Die Vernehmung von Jana J., einer ehemaligen Freundin von André Kapke, wurde fortgesetzt.

Presseerklärung der Nebenklägervertreter Rechtsanwälte Sebastian Scharmer und Peer Stolle vom 16. April 2014

Die Vernehmung von Jana J., einer ehemaligen Freundin von André Kapke, wurde fortgesetzt. Sie gab tiefe Einblicke in die ideologische Gedankenwelt der Nazi-Szene von Jena in den 1990er Jahren.

Jana J., damals noch Jana A., war 15, 16 Jahre alt, als sie 1996 Teil der rechten Szene von Jena wurde. Damals, so die Zeugin, waren alle irgendwie fremdenfeindlich, die Nazis waren bloß noch einen Zacken schärfer. Besondere Hürden, in die rechte Szene hineinzukommen, habe es nicht gegeben. Die Szene sei damals sehr groß gewesen, die Ideologie habe sie geteilt.

Zunächst wurde die Zeugin am heutigen Hauptverhandlungstag vom Vorsitzenden nach der Stellung von und ihrem Verhältnis zu Personen aus der rechten Szene befragt, wie den Angeklagten Ralf Wohlleben und Carsten Sch. und dem damaligen Kopf der Kameradschaft Jena, André Kapke. Dabei ging es auch noch mal um den Vorfall mit zwei Mädchen, mit denen sich die Zeugin getroffen haben soll, um über die Auseinandersetzungen zwischen rechten und linken Jugendlichen zu sprechen. Nach diesem Treffen sollen die beiden linksalternativen Mädchen von einer Gruppe Nazis überfallen worden sein. Deswegen habe es großen Ärger mit André Kapke gegeben, weil sie ihm vorgeworfen hat, den beiden Mädchen eine Falle gestellt zu haben.

Anschließend wurde Jana J. mit einer Zeugenaussage einer Frau konfrontiert, die aussagte, wie sie 1996 mit einer Freundin in Winzerla unterwegs gewesen ist, dabei auf Beate Zschäpe und Jana J. getroffen sei und ihre Freundin dann von Beate Zschäpe angegriffen und zu Boden geworfen worden sei, wobei ihre Freundin einen Beinbruch erlitten habe. Mit dieser Aussage konfrontiert gab Jana J. an, sich an einen solchen Vorfall nicht erinnern zu können.

Am Nachmittag wurde die Zeugin Jana J. durch die Nebenklage befragt.

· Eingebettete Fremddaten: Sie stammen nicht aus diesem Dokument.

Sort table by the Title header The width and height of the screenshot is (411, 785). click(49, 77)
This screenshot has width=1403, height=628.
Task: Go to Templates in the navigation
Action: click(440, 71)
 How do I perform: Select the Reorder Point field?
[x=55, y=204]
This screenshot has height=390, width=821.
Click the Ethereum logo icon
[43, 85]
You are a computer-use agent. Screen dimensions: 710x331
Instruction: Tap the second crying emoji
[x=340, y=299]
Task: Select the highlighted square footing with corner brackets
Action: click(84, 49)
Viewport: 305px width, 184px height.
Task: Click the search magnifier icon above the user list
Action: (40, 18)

Rechtsanwalt Stolle befragte die Zeugin noch mal nach den damaligen politischen Vorstellungen in der Nazi-Szene von Jena und deren Verhältnis zum historischen Nationalsozialismus. Man war rassistisch, systemfeindlich gewesen, habe sich gegen Zuwanderung gewandt, die Kapitalismuskritik in der Szene war immer antisemitisch, das wurde beides gleichgesetzt, so die Zeugin.

Der Zeugin wurden dann Ausschnitte aus einem Interview, dass ein Journalist der BBC 1998 mit Nazis vom Thüringer Heimatschutz, u. a. Tino Brandt, André Kapke und auch der Zeugin Jana H. geführt hat, vorgespielt. In dem Interview fallen u. a. Äußerungen wie Adolf Hitler sei ein großer deutscher Staatsmann wie Friedrich der Große gewesen, die Zuwanderung sei eine raffinierte Variation der Volksvernichtung, die ländlichen Gebiete müssten rassisch rein gehalten werden u. ä. Der Zeugin waren die Interviewausschnitte sichtlich peinlich. Zum Schluss war noch zu sehen, wie die Gruppe der THS-Nazis dem Journalisten ein Exemplar des "Pogromly"-Spiels übergeben haben; obwohl Jana J. behauptet hat, von diesem Spiel erst aus den Medien erfahren zu haben.

Rechtsanwalt Stolle erklärt dazu: "Die Vernehmung hat noch mal deutlich gemacht, in welchem Umfeld das Trio politisch sozialisiert worden ist; ein Umfeld, in dem rassistische Einstellungen normal waren, Kritik am Kapitalismus ohne Antisemitismus nicht denkbar war und Zuwanderung mit Volksvernichtung gleichgesetzt worden ist. Wenn man sich aber in eine Situation hineinhalluziniert, dass dem deutschen Volk durch 'Vermischung' die Vernichtung droht, ist es zum Mord als Mittel zu dessen Abwehr nicht mehr weit."